Kernel density based global two-sample comparison test
kde.test.RdKernel density based global two-sample comparison test for 1- to 6-dimensional data.
Usage
kde.test(x1, x2, H1, H2, h1, h2, psi1, psi2, var.fhat1, var.fhat2,
binned=FALSE, bgridsize, verbose=FALSE)Arguments
- x1,x2
vector/matrix of data values
- H1,H2,h1,h2
bandwidth matrices/scalar bandwidths. If these are missing,
Hpi.kfe,hpi.kfeis called by default.- psi1,psi2
zero-th order kernel functional estimates
- var.fhat1,var.fhat2
sample variance of KDE estimates evaluated at x1, x2
- binned
flag for binned estimation. Default is FALSE.
- bgridsize
vector of binning grid sizes
- verbose
flag to print out progress information. Default is FALSE.
Value
A kernel two-sample global significance test is a list with fields:
- Tstat
T statistic
- zstat
z statistic - normalised version of Tstat
- pvalue
\(p\)-value of the double sided test
- mean,var
mean and variance of null distribution
- var.fhat1,var.fhat2
sample variances of KDE values evaluated at data points
- n1,n2
sample sizes
- H1,H2
bandwidth matrices
- psi1,psi12,psi21,psi2
kernel functional estimates
Details
The null hypothesis is \(H_0: f_1 \equiv f_2\) where \(f_1, f_2\) are the respective density functions. The measure of discrepancy is the integrated squared error (ISE) \(T = \int [f_1(\bold{x}) - f_2(\bold{x})]^2 \, d \bold{x}\). If we rewrite this as \(T = \psi_{0,1} - \psi_{0,12} - \psi_{0,21} + \psi_{0,2}\) where \(\psi_{0,uv} = \int f_u (\bold{x}) f_v (\bold{x}) \, d \bold{x}\), then we can use kernel functional estimators. This test statistic has a null distribution which is asymptotically normal, so no bootstrap resampling is required to compute an approximate \(p\)-value.

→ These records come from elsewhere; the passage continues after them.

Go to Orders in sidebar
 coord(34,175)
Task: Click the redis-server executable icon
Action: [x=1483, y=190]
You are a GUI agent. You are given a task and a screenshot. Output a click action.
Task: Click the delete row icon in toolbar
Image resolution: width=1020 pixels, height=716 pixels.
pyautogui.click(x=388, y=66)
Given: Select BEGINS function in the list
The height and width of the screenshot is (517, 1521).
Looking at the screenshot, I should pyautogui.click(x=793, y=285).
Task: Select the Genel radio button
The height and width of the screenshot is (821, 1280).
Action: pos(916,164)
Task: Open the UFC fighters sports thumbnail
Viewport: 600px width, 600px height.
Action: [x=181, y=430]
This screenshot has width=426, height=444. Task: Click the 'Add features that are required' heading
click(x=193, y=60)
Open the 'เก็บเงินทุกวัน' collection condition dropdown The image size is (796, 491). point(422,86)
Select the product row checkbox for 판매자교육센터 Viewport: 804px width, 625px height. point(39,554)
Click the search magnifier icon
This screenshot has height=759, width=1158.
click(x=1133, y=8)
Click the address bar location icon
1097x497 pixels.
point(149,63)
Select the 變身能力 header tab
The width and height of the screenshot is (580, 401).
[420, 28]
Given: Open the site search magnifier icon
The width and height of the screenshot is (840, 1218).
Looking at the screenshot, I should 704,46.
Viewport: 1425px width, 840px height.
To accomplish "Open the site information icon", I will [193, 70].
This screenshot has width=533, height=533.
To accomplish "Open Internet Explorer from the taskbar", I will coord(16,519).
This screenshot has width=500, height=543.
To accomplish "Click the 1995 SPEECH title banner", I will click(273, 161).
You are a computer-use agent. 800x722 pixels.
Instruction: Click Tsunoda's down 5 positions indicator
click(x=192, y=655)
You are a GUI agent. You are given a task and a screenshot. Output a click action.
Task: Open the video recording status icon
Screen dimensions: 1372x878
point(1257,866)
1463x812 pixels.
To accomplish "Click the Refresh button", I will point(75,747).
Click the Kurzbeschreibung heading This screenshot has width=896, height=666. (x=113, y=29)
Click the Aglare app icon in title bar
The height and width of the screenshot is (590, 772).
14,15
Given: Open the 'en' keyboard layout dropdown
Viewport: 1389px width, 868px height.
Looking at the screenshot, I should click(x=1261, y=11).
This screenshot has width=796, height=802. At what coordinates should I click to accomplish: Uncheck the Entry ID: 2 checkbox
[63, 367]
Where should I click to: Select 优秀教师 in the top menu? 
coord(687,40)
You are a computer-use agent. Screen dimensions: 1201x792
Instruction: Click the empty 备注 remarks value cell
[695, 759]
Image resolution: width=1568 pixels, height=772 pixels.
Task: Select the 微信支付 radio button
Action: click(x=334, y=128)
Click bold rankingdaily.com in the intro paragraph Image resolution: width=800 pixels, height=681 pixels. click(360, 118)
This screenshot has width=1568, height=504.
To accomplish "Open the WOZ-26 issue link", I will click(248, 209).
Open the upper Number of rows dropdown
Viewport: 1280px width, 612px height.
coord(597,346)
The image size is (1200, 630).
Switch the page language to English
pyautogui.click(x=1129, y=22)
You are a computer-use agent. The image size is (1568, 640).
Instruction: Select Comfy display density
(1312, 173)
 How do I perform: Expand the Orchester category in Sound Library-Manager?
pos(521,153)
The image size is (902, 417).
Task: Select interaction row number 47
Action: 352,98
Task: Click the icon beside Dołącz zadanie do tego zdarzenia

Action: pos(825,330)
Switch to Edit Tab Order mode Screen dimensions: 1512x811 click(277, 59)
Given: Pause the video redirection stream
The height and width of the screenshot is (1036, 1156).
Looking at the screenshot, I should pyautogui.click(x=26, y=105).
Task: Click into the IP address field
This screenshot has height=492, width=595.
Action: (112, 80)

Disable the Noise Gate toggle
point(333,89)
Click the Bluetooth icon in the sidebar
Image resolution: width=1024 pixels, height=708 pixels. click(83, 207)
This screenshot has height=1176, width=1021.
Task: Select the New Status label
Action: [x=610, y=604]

If H1,H2 are missing then the plug-in selector Hpi.kfe
is automatically called by kde.test to estimate the
functionals with kfe(deriv.order=0). Likewise for missing
h1,h2.
For ks \(\geq\) 1.8.8, kde.test(binned=TRUE) invokes binned
estimation for the computation of the bandwidth selectors, and not the
test statistic and \(p\)-value.
References
Duong, T., Goud, B. & Schauer, K. (2012) Closed-form density-based framework for automatic detection of cellular morphology changes. PNAS 109, 8382–8387.
Examples
set.seed(8192)
samp <- 1000
x <- rnorm.mixt(n=samp, mus=0, sigmas=1, props=1)
y <- rnorm.mixt(n=samp, mus=0, sigmas=1, props=1)
kde.test(x1=x, x2=y)$pvalue ## accept H0: f1=f2
#> [1] 0.9220685
data(crabs, package="MASS")
x1 <- crabs[crabs$sp=="B", c(4,6)]
x2 <- crabs[crabs$sp=="O", c(4,6)]
kde.test(x1=x1, x2=x2)$pvalue ## reject H0: f1=f2
#> [1] 4.235639e-160